Just today, Human Rights Watch (HRW) has called on Manama to release its political prisoners ahead of the National Day celebrations. HRW urged the regime “to free everyone imprisoned for exercising their right to freedom of association, peaceful assembly, and expression, including rights defenders, opposition activists, and journalists.” HRW said those who remain confined to “degrading prison conditions, are in part because Bahrain’s powerful allies, like the United States and the United Kingdom, do not speak out against Bahrain’s serious human rights violations”. HRW’s Michael Page noted that Bahrain has one of the highest incarceration rates per capita in the Middle East, adding that the authorities arrested and prosecuted 58 online activists between June 2020 and May 2021 alone.
Beirut, indeed, has always been a safe refuge for a large gathering of Arab opponents, revolutionaries, and nationalists. Of course, a human rights conference like Al-Wefaq’s was and will not be the first nor the last for the Bahraini opposition in an Arab capital, which has once warmly hosted Ghassan Kanafani, Nasser Al-Saeed, George Habash, and others.

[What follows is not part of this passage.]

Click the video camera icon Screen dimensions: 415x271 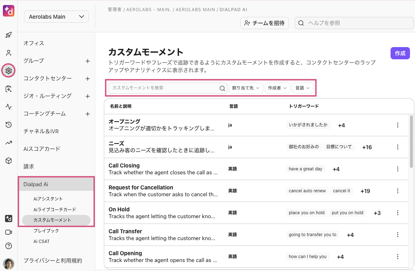pyautogui.click(x=9, y=232)
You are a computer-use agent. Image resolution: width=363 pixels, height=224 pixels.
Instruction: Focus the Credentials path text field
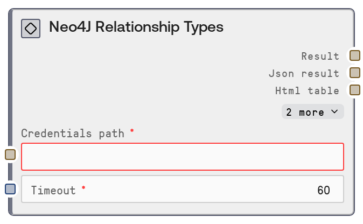click(182, 156)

Consequently, we ask: Are the Lebanese officials, the servants of the reactionary Gulf regimes, aware that, by their shameful statements, are compromising Lebanon’s sovereignty and making it a subjugated vassal of their tyranny? Have they ever heard that these activists have been forcibly exiled by Manama after they were unjustly and aggressively deported to be placed by terrorist mercenaries? Then, how has the concept of freedom of expression got to have double standards? What about the shameful Syrian opposition conferences, which have been held in Beirut for years, to ward off blasphemy, terrorism, and systematic atrocities against the Syrian people? Shall Beirut turn into a new ward of the notorious Jaw prison, in which Manama commits the most heinous human rights violations as documented by major international human rights organizations?